Aim of the exercise: The required result is one figure, the count of lines below with the string "Uncheck" in them.

Entries shown:
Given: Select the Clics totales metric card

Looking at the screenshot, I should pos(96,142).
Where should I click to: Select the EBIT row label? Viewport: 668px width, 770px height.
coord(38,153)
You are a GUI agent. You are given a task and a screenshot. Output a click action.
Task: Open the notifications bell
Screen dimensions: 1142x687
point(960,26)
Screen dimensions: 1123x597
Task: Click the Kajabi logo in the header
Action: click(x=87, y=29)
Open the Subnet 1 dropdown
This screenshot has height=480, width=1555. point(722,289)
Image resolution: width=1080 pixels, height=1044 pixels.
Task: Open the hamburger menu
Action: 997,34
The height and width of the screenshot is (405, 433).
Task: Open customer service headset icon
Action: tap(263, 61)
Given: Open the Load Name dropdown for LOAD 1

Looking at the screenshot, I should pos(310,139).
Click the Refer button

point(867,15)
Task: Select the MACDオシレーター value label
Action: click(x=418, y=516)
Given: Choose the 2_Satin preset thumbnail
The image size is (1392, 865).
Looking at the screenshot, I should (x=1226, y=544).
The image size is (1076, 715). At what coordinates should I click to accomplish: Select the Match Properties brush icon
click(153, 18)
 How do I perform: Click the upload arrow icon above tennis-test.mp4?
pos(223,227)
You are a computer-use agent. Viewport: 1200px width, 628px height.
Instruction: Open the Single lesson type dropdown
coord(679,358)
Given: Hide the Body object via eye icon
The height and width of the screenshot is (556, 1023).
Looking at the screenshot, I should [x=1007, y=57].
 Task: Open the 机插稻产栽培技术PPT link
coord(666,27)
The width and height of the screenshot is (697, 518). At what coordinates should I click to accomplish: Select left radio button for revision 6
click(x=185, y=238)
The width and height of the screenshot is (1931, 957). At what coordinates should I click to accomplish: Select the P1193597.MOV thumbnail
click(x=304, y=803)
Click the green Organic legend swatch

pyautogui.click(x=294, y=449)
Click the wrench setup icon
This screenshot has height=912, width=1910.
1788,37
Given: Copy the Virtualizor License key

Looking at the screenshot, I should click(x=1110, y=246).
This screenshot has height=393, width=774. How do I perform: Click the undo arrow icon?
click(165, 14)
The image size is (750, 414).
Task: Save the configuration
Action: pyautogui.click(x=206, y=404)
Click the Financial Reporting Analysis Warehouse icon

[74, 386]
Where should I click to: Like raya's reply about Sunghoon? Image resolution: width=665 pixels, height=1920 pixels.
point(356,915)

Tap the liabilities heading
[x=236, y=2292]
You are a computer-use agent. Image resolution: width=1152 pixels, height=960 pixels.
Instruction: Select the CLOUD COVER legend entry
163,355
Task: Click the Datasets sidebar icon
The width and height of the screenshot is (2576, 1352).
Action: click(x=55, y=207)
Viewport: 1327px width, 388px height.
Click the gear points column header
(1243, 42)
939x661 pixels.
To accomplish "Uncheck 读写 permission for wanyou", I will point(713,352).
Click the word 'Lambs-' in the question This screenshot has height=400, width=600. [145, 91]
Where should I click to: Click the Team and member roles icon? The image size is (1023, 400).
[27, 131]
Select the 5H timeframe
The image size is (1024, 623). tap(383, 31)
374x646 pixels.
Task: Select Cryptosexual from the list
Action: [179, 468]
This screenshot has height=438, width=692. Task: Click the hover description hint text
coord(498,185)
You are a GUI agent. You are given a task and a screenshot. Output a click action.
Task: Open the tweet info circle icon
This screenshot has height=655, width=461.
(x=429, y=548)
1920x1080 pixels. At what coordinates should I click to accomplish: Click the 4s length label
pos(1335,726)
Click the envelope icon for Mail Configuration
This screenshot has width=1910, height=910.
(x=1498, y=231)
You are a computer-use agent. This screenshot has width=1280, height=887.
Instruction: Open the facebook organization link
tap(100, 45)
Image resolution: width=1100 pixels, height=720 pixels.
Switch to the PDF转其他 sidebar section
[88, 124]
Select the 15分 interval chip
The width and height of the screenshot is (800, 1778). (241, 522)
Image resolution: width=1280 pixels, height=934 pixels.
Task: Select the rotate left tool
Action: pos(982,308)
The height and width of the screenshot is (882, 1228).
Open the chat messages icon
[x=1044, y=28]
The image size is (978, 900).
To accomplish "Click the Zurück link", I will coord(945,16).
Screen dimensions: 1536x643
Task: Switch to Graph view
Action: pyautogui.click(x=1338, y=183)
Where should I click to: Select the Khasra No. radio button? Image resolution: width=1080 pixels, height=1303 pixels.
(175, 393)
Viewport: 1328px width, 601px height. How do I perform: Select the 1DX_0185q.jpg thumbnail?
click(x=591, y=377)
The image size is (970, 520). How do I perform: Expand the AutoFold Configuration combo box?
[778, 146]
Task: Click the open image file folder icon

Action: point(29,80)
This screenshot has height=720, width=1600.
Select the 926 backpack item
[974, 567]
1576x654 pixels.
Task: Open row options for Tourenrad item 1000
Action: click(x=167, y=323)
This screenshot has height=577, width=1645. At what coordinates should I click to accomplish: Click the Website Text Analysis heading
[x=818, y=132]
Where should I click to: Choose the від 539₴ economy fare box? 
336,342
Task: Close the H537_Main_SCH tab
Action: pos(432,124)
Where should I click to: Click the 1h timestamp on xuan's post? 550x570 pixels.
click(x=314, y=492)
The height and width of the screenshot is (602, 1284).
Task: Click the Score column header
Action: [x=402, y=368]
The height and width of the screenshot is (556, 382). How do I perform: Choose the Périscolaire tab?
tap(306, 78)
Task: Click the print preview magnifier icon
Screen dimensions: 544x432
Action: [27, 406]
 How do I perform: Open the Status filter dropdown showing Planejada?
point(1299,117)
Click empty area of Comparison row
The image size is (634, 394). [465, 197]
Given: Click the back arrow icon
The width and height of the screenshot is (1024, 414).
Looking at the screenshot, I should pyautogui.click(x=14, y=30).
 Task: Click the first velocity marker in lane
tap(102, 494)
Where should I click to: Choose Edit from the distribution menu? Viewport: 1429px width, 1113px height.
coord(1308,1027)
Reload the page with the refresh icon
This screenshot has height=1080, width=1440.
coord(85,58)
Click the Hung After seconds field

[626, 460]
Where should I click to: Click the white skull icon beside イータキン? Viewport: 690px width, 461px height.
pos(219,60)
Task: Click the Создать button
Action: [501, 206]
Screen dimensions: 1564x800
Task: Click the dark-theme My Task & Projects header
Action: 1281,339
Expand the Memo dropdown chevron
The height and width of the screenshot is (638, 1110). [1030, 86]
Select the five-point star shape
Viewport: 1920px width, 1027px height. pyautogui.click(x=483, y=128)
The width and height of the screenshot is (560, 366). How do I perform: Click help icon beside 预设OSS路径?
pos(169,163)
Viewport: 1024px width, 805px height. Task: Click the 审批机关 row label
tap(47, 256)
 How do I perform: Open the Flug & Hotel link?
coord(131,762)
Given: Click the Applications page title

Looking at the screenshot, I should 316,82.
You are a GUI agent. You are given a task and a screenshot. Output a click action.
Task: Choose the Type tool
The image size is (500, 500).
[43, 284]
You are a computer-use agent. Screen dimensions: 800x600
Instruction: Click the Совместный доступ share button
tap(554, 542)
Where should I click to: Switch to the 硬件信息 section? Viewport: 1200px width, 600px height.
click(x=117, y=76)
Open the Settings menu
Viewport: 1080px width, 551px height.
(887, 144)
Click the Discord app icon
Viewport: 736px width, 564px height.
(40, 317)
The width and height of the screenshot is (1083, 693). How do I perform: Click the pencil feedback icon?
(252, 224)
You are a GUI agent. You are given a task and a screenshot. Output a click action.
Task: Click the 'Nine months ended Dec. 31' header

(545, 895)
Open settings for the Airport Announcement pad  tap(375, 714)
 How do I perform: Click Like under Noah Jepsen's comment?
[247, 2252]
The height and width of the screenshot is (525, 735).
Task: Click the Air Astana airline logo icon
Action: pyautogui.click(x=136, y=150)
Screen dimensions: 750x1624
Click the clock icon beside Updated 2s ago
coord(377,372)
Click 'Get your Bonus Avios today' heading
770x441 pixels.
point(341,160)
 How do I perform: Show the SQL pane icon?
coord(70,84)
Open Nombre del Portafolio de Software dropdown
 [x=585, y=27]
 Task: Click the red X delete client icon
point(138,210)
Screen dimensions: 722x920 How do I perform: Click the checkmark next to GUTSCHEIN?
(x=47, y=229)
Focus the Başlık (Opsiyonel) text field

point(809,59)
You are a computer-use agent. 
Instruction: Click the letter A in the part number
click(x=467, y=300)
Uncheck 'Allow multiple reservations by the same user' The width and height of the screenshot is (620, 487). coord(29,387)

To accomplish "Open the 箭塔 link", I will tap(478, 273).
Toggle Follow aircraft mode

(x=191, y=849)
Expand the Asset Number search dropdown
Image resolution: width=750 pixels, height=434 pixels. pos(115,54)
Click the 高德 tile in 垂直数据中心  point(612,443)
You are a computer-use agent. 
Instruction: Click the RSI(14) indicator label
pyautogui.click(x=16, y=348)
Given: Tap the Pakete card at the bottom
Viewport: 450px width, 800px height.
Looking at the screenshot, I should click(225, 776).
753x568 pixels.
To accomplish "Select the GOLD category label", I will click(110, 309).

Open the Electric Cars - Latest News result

Answer section: 2